Content starts

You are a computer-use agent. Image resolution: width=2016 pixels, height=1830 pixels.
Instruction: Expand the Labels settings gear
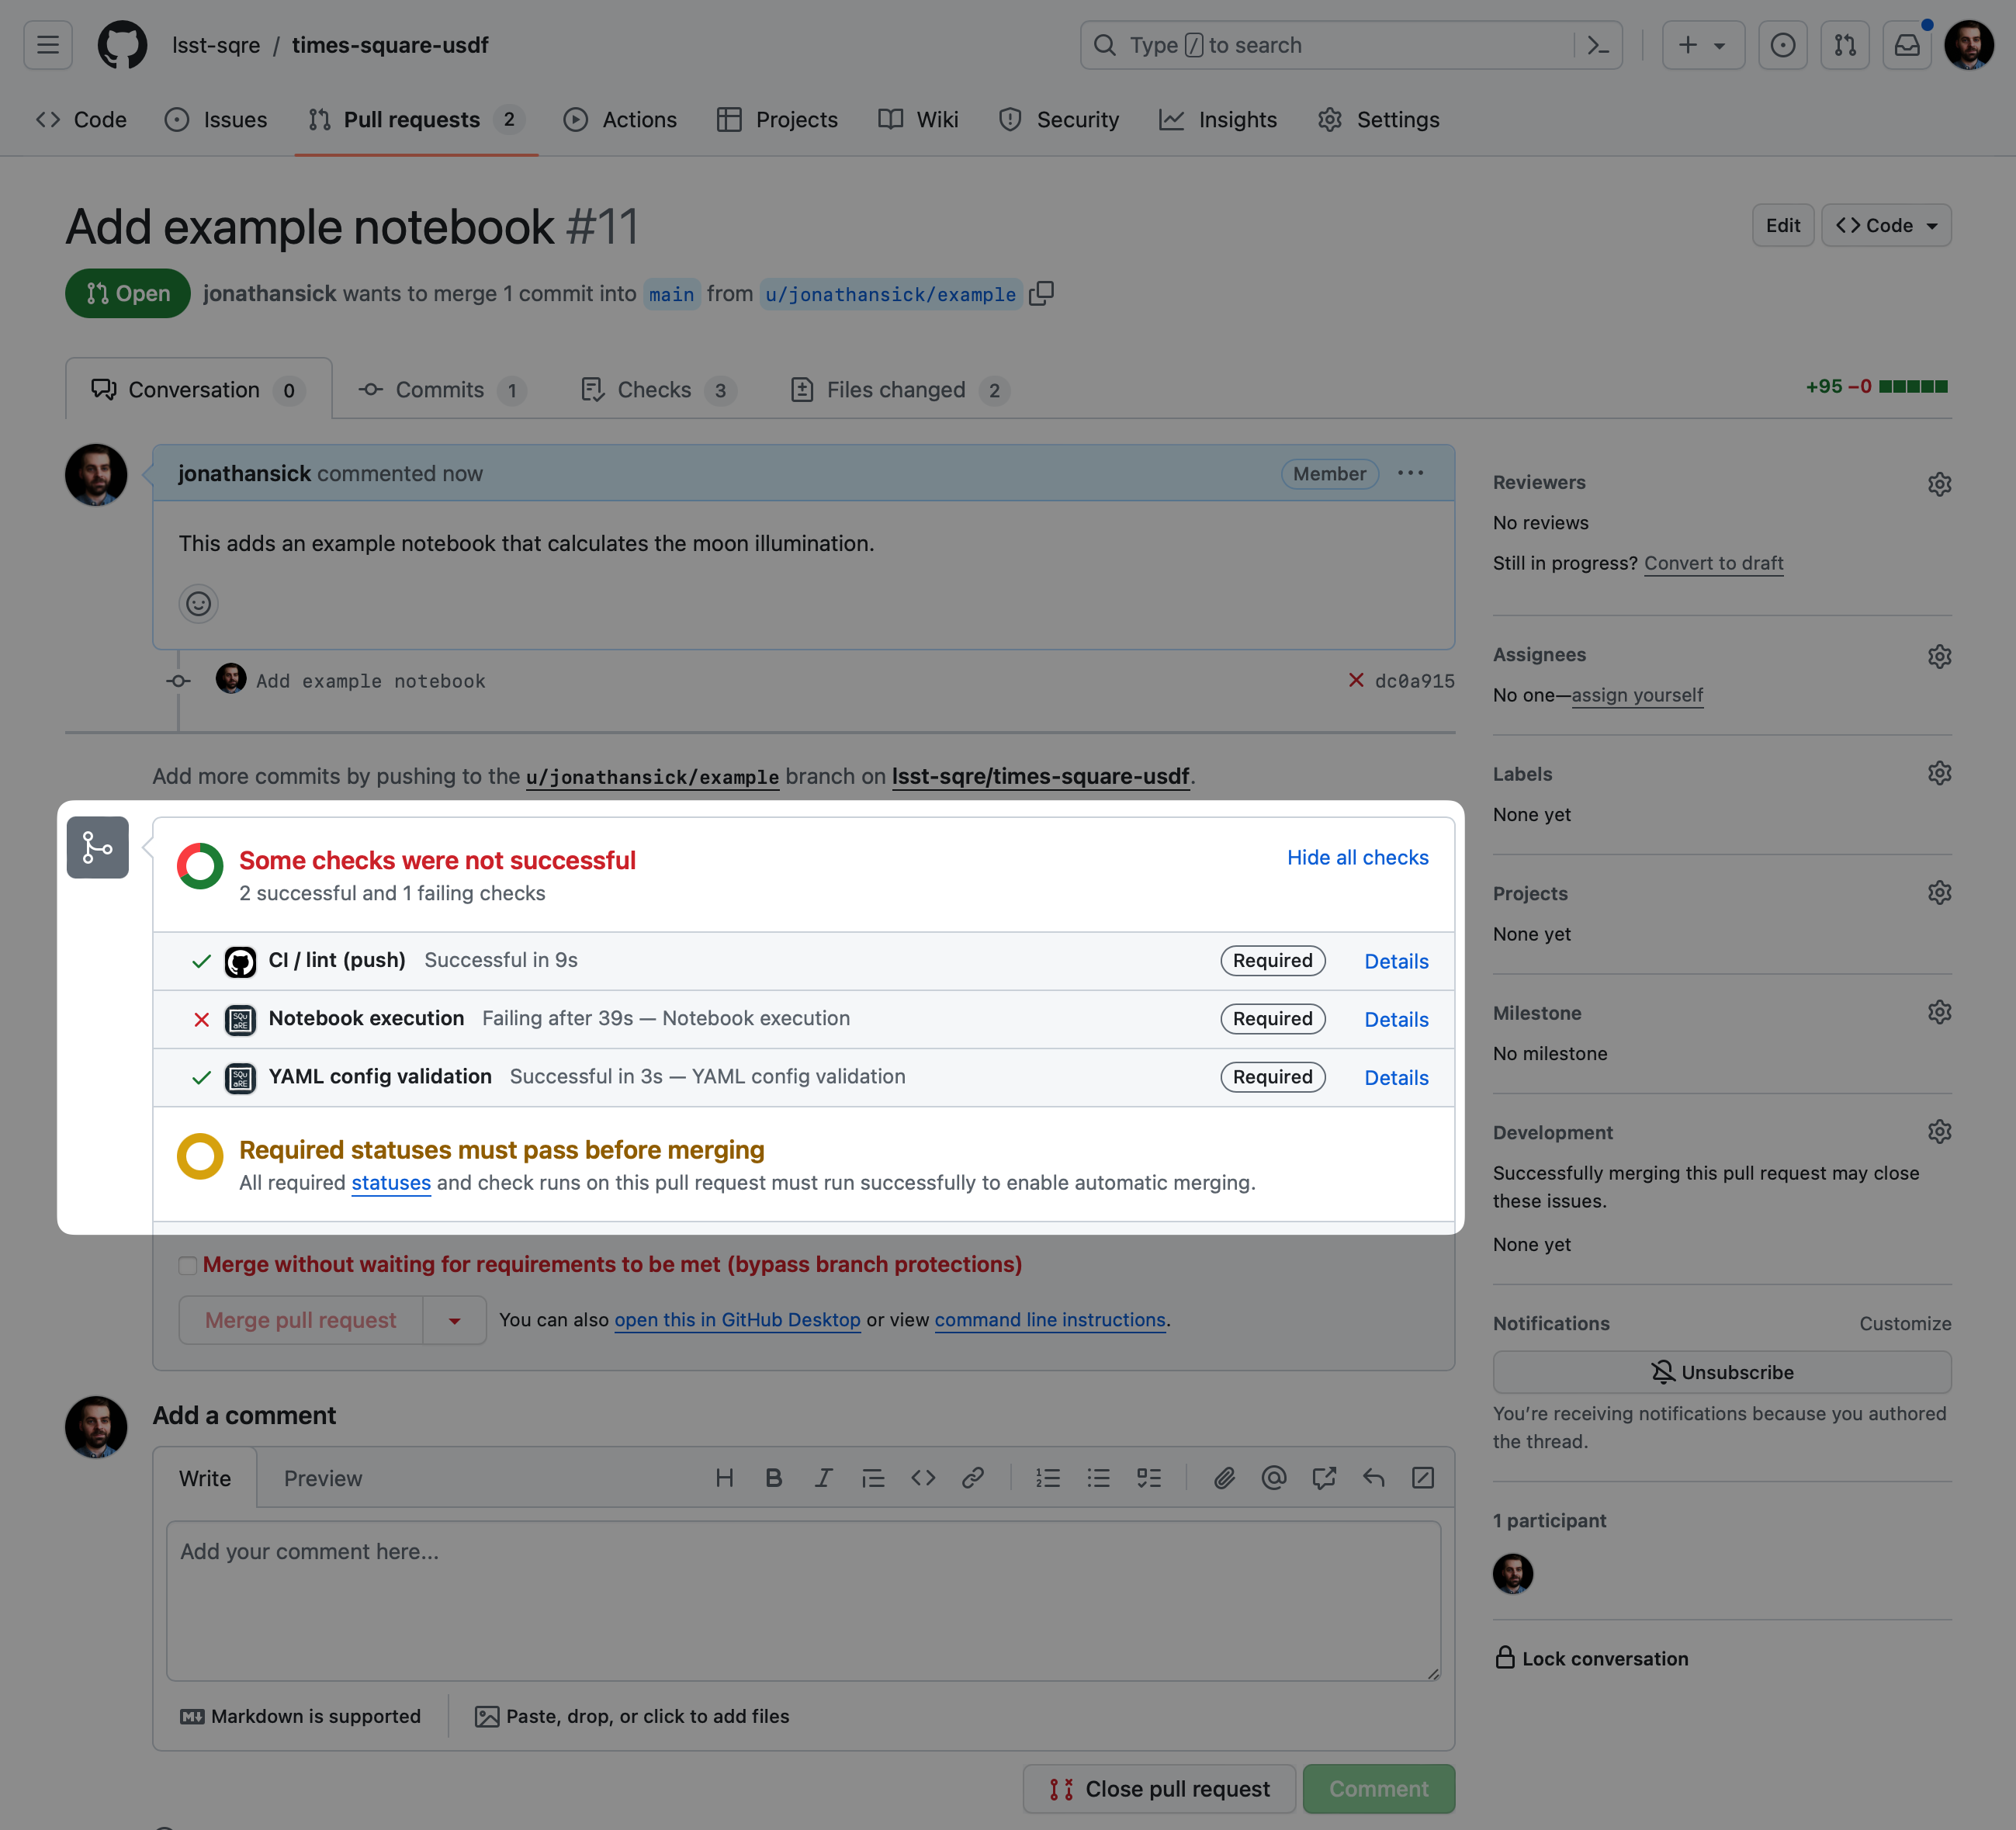click(x=1937, y=773)
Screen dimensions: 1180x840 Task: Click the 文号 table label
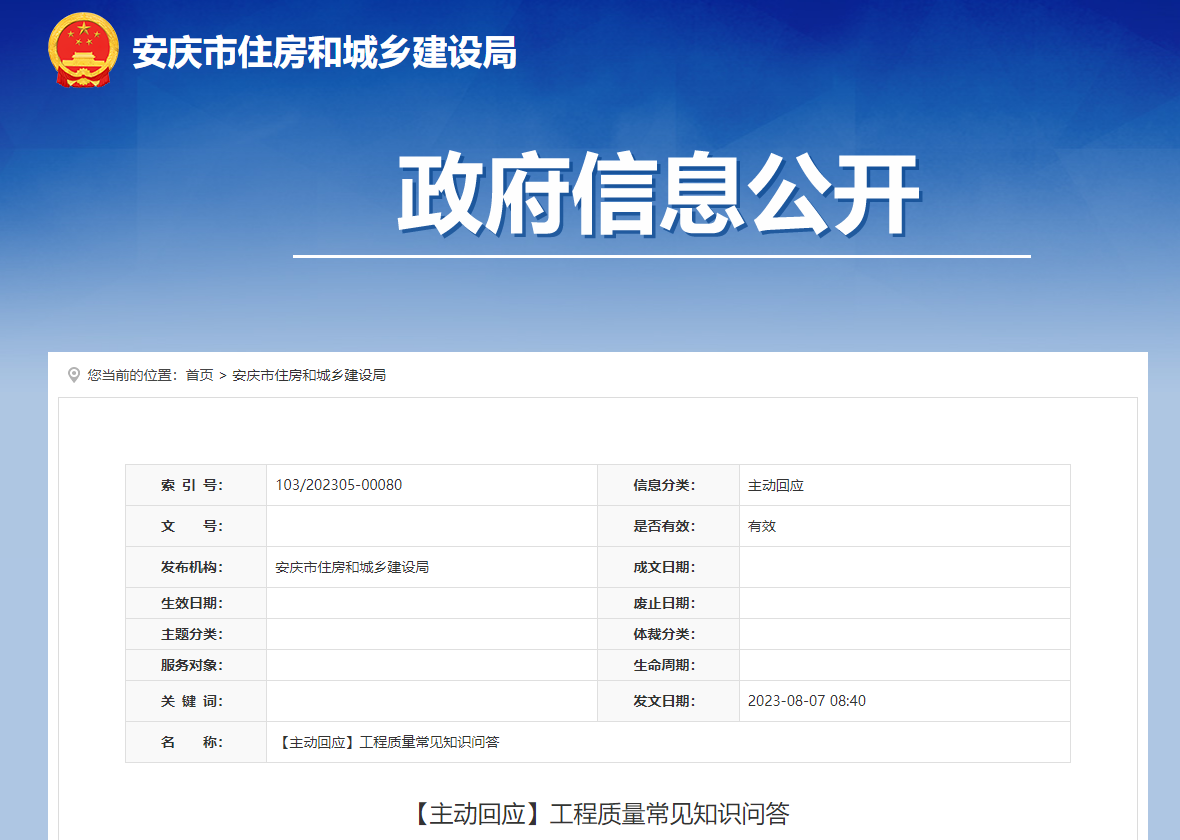[x=196, y=525]
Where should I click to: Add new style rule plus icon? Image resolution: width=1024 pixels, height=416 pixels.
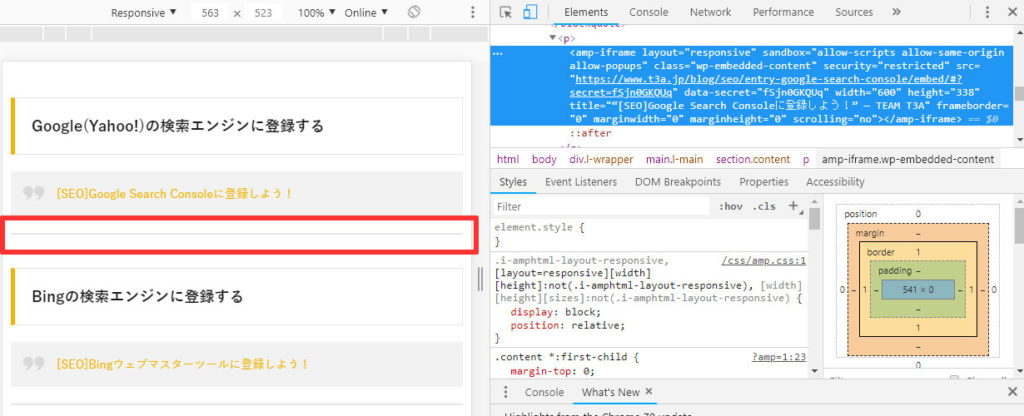pyautogui.click(x=794, y=206)
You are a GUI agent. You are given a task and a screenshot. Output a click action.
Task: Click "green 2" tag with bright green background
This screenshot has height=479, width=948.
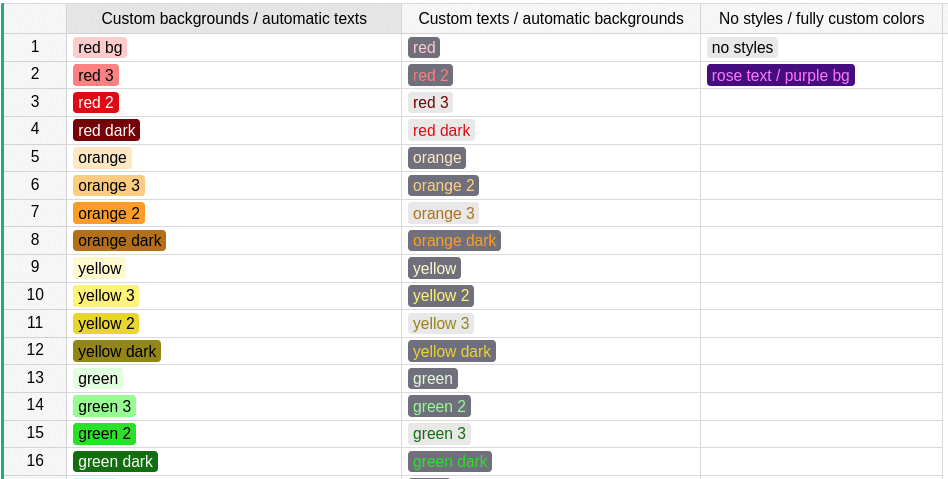click(x=104, y=434)
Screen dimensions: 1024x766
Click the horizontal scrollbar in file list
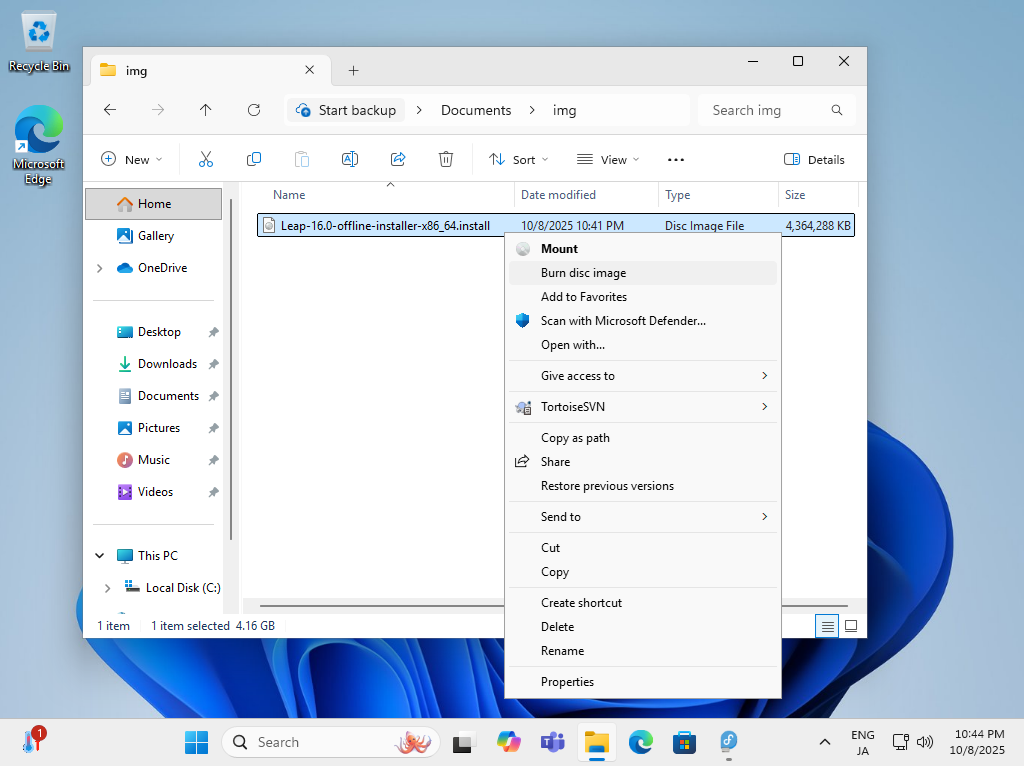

Content ends

▸ Directions:
Starting from the line containing "Screen dimensions: 1024x766", repeat each line exactly through the end of the entries, including the last, while leaving pictures out.

▸ Result:
Screen dimensions: 1024x766
Click the horizontal scrollbar in file list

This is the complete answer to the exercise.